Frank prepared for Princeton at the Peddie School. At Princeton, he entered the Woodrow Wilson School, writing his thesis on federal court reform. He was a member of Whig-Clio and the Undergraduate Schools Committee, as well as a writer for the Nassau Herald. He roomed his last two years with fellow Charter Club members Tom Burdette, Larry Glass, and Al Muse.

Armed with a Harvard law degree, Frank joined White & Case in New York in 1961. After six years of big-firm practice on Wall Street and in Paris and Brussels, and a brief period in the antitrust division of the Justice Department, he started his own practice. Frank specialized primarily in corporate matters, many of which were of an international orientation.

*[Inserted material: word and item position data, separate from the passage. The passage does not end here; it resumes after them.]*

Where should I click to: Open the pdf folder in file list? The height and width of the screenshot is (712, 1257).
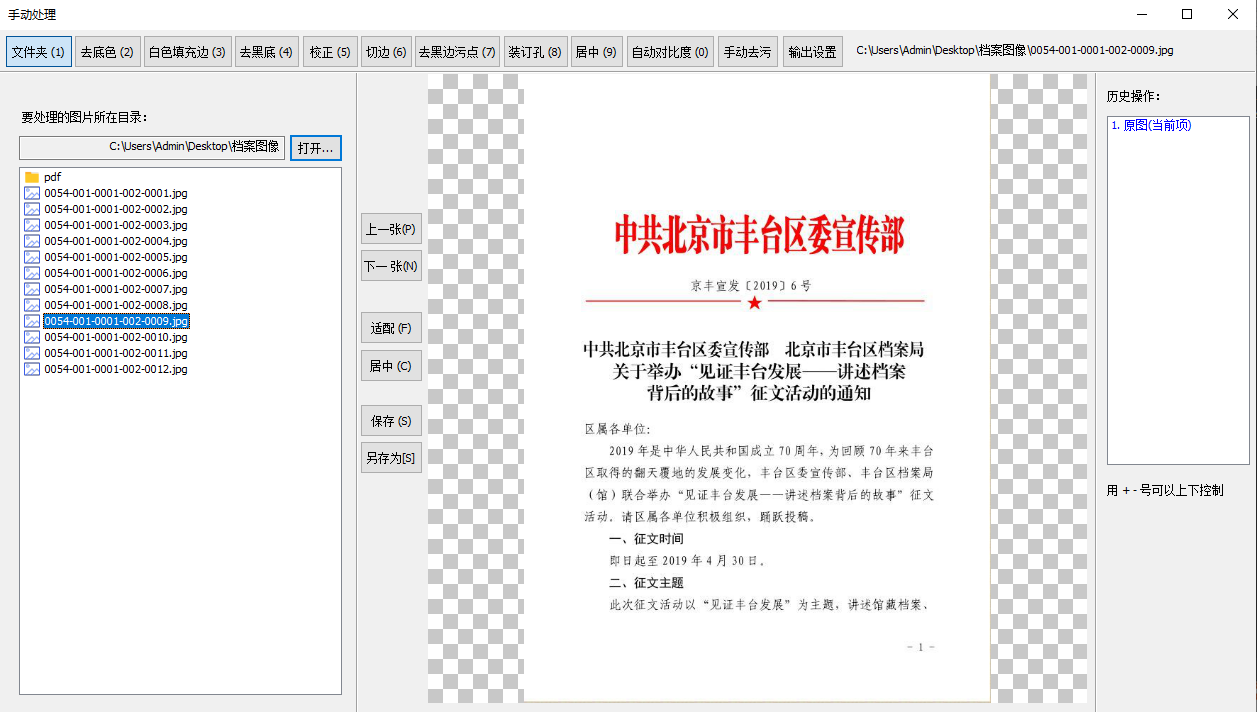coord(52,177)
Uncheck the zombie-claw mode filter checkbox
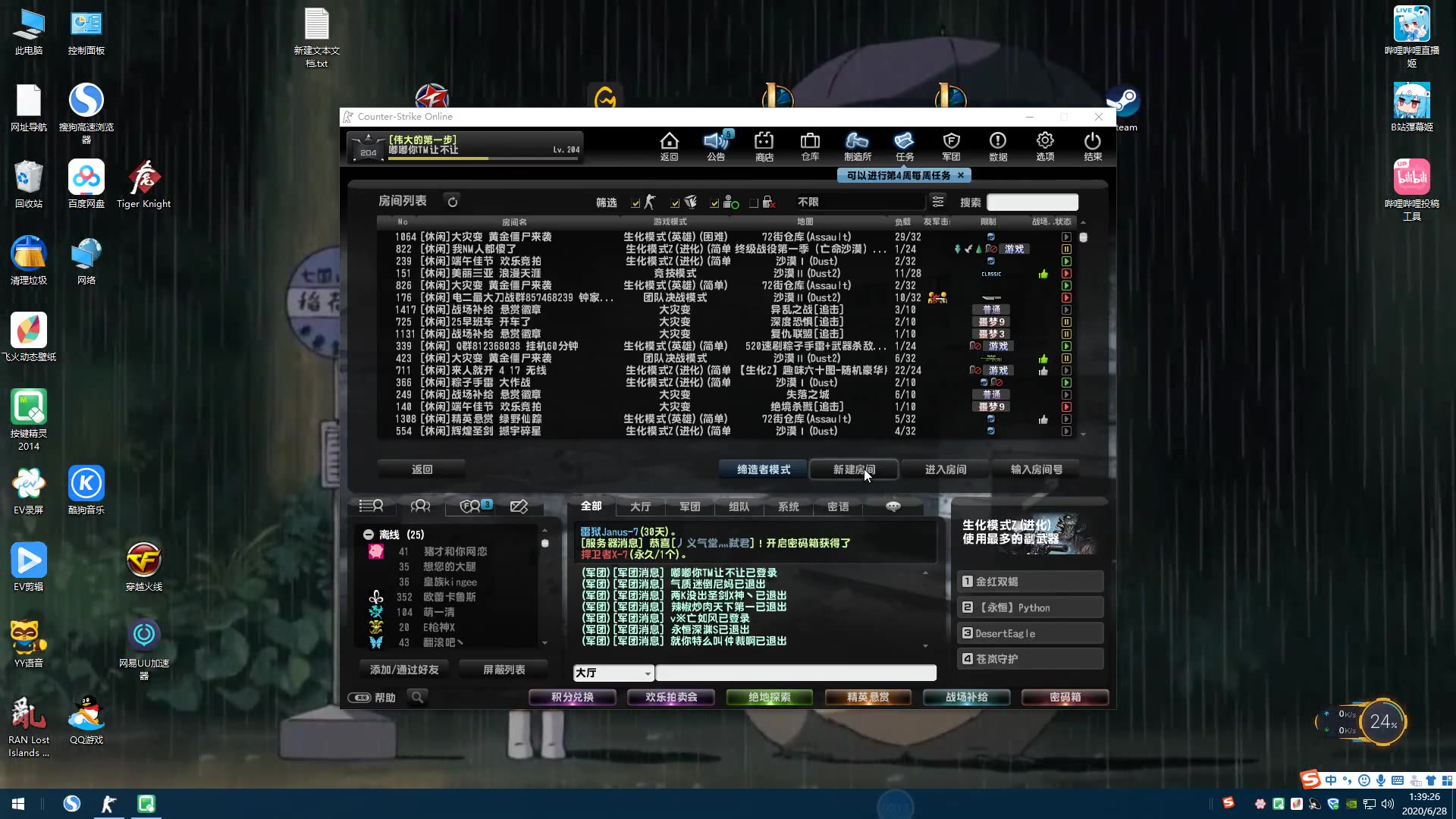Image resolution: width=1456 pixels, height=819 pixels. click(x=675, y=203)
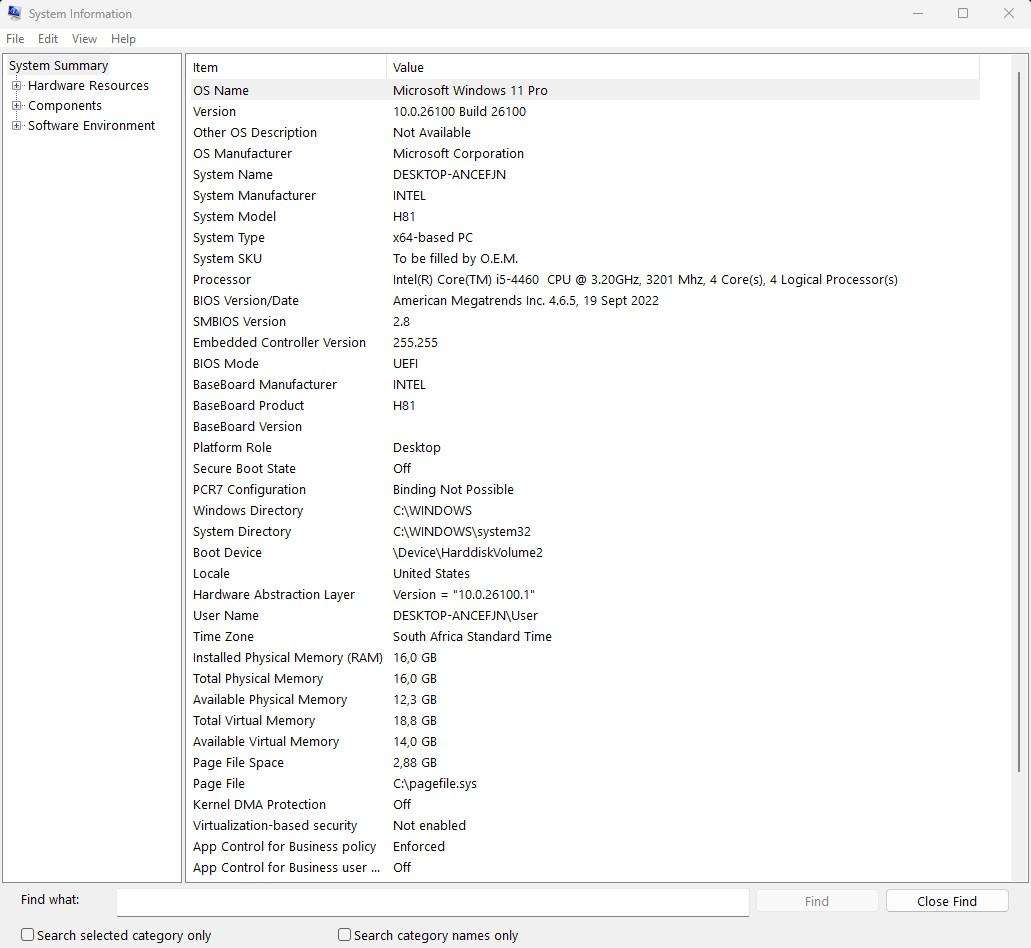Open the Edit menu
1031x948 pixels.
click(47, 38)
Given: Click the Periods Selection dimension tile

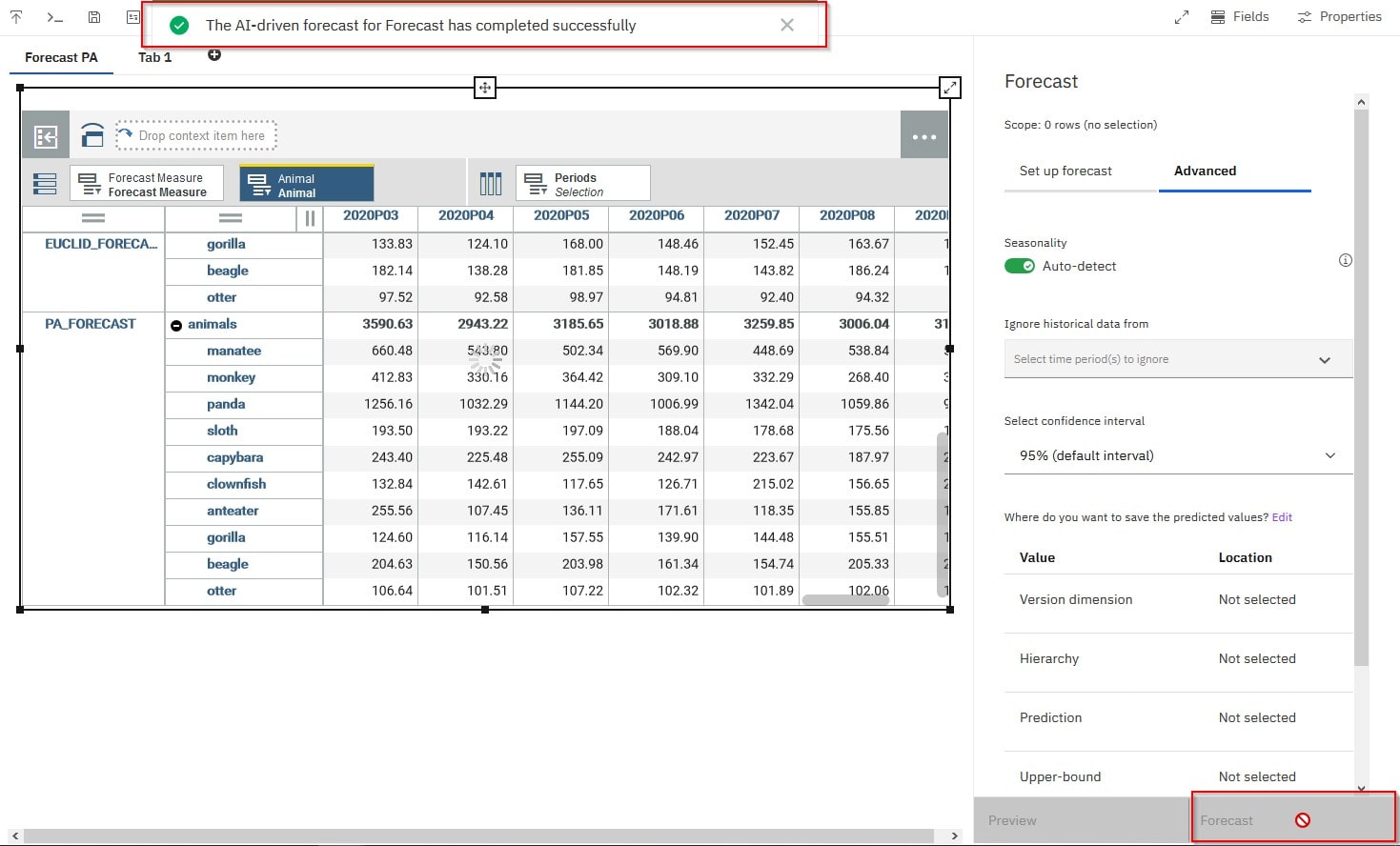Looking at the screenshot, I should (583, 184).
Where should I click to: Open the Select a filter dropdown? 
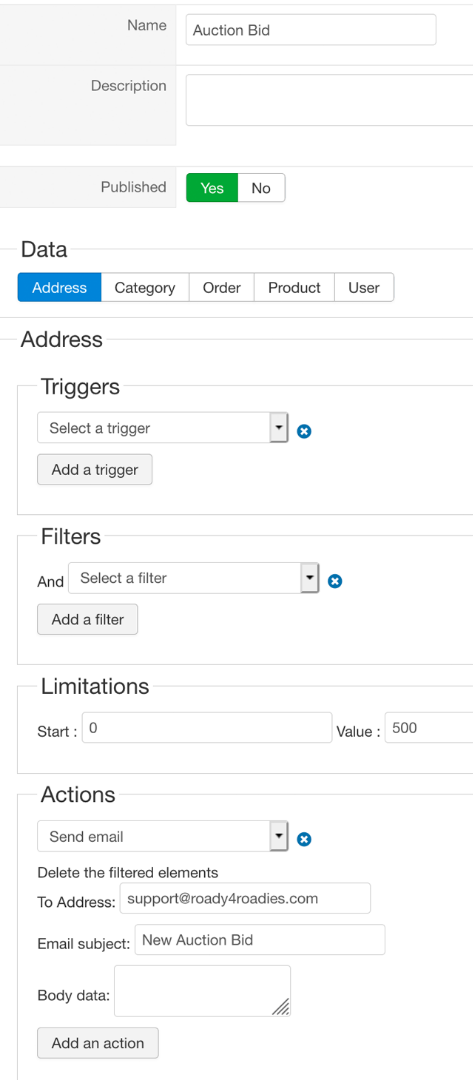tap(193, 578)
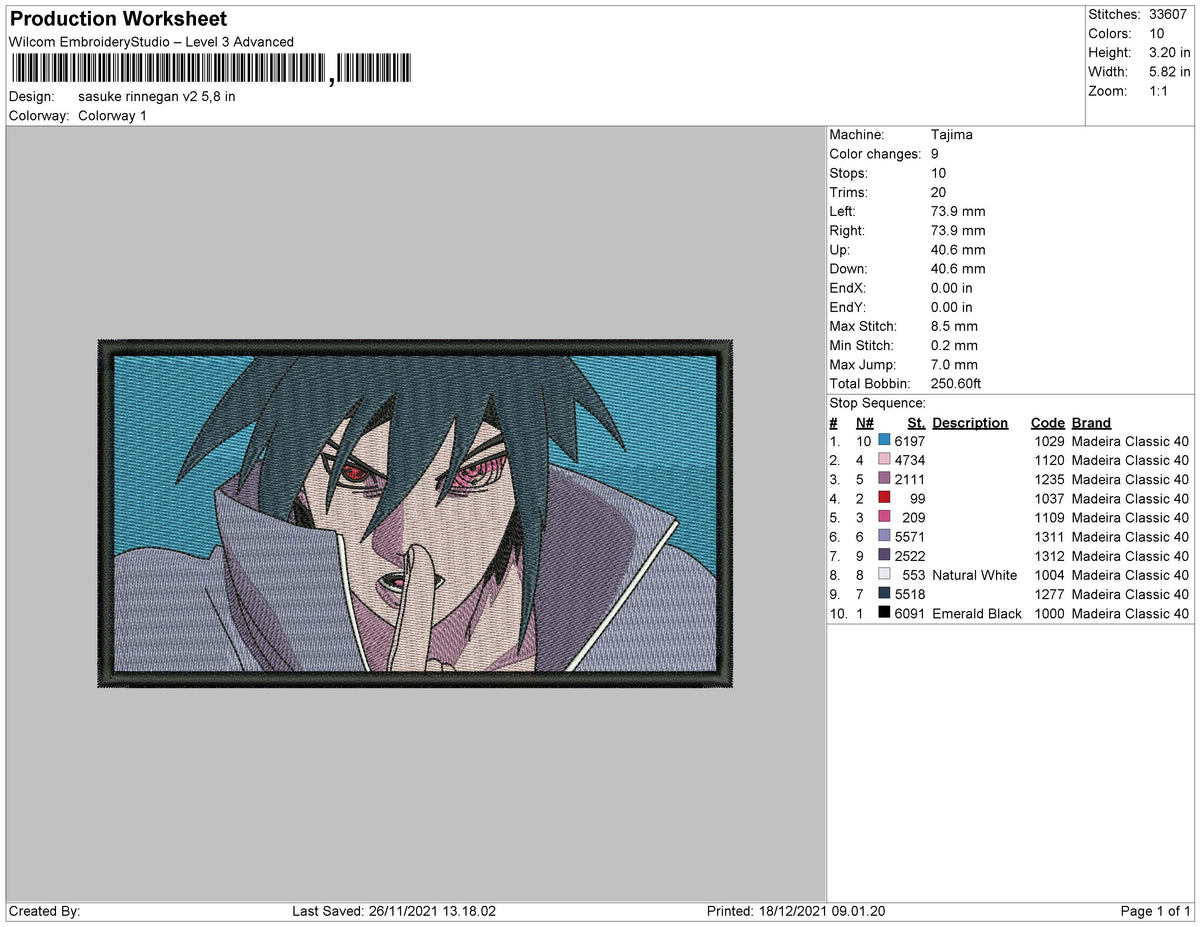Select the blue 6197 thread swatch
Screen dimensions: 1200x927
coord(886,440)
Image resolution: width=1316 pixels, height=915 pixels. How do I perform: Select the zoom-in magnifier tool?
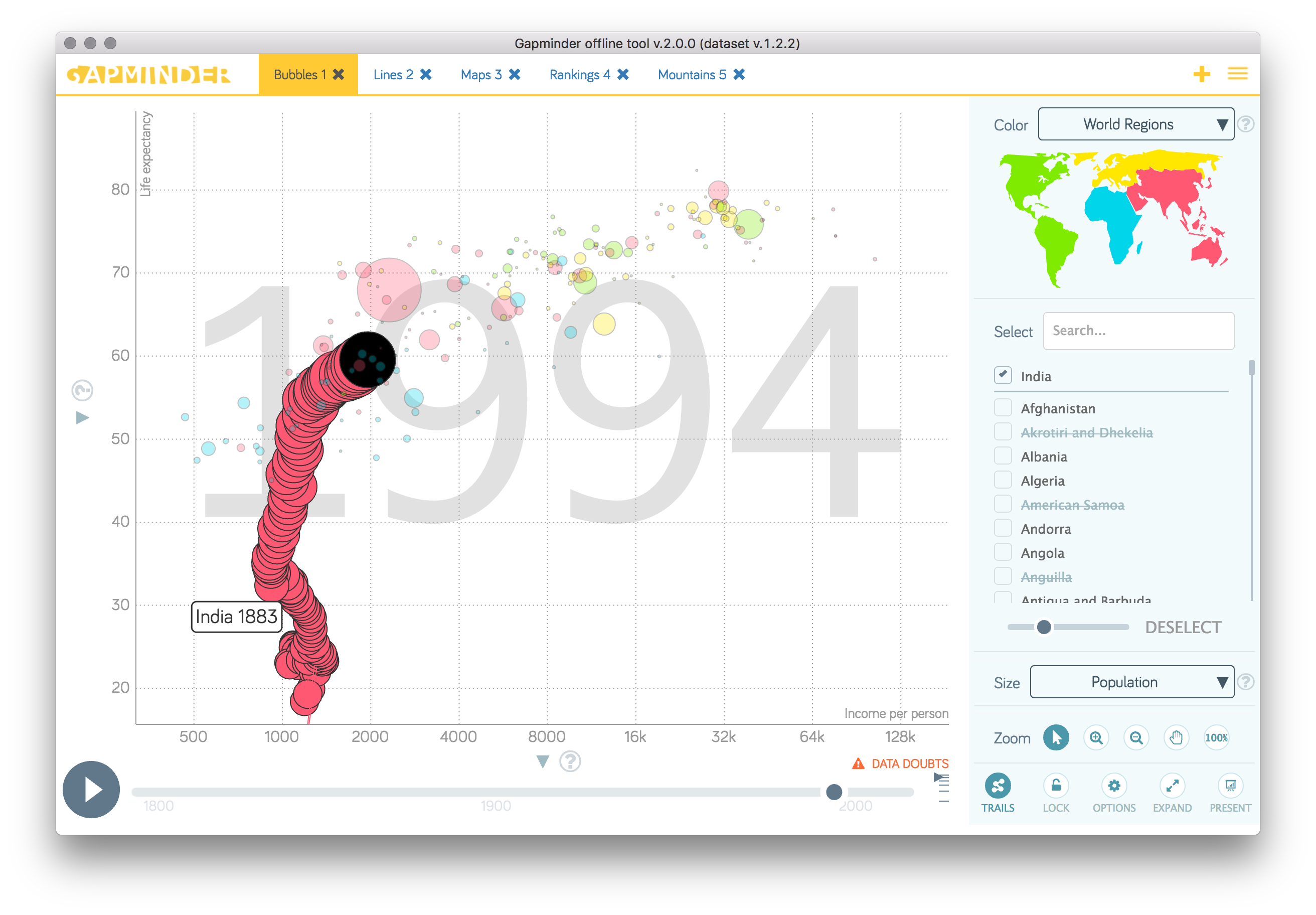click(x=1096, y=738)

To Frank, the most important event of all took place in his last year of law school, when he married his childhood sweetheart, Nancy. Frank wrote in our 25th-reunion yearbook, “Such honors and pleasures and benefits as I have achieved in life are all set in the context of joy of my family.” Frank served on the board of regents of Georgetown University and on the boards of the Convent of the Sacred Heart and the New York Eye and Ear Infirmary.

The class extends deepest condolences to Nancy; children Caroline, Buck ’85, James, and Jennie; and nine grandchildren, including Adeline Brown ’13.